The Mudcat Café TM
Thread #123826   Message #2731702
Posted By: Brian Peters
26-Sep-09 - 06:58 AM
Thread Name: New Ballad Club/Session in Sheffield
Subject: RE: New Ballad Club/Session in Sheffield
Paul D wrote:
"I'm currently looking at the Child ballads with happy endings – it seems many have never been recorded or even sung!"

I once sang 'Lamkin' - one of the nastiest of 'em all, with few morally redeeming features - at a festival ballad session.
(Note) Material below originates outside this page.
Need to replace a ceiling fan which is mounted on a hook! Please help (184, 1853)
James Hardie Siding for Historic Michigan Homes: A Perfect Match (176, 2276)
After the conclusion, "The Lamkin was hanged, high up on a tree / and the false nurse was burned, such a villain was she", a few people in the room were visibly upset, but then the silence (punctuated with stifled sobs) was broken by Jeff Warner who said, in his brashest New England tone, "Well, at least there was a happy ending!"

The point being, what do you call a 'happy ending'? Many of the ballads feature revenge as a theme, and this can lead to a satisfying conclusion despite the bloodletting along the way. Or you do mean ballads with no nastiness, and a happy ending? In which case I nominate 'Hind Horn'.

The other Paul wrote:
"My worry is always that these accompanied and in some cases "modernised" interpretations will be frowned upon by by the cognoscenti."

I don't think there's anything at all wrong with accompaniment however weird and wonderful, so long as it doesn't get in the way of the story. Listen to Tim Eriksens's 'Long A Growing' on 'Songlinks', on which he accompanies himself on a mandolin with cigarette paper interlaced with the strings to give a strange, buzzy drone, and ends the piece with throat singing. As S O' P points out, droney stuff often works well in creating an appropriate atmosphere.

My guess is that the old ballads were sung on these islands almost exclusively without accompaniment for several hundred years, and that putting guitars and things behind them dates back only as far as the 1960s. However, Ewan MacColl for instance wasn't didactic about it: the groundbreaking 'Long Harvest' collection that he and Peggy Seeger put out in 1967 used (I quote) "sparing accompaniment on 5-string banjo, guitar, Appalachian dulcimer, concertina and autoharp". Peggy has always used banjo to accompany ballads.

The only thing I really disapprove of relating to ballad singing is a lack of committment.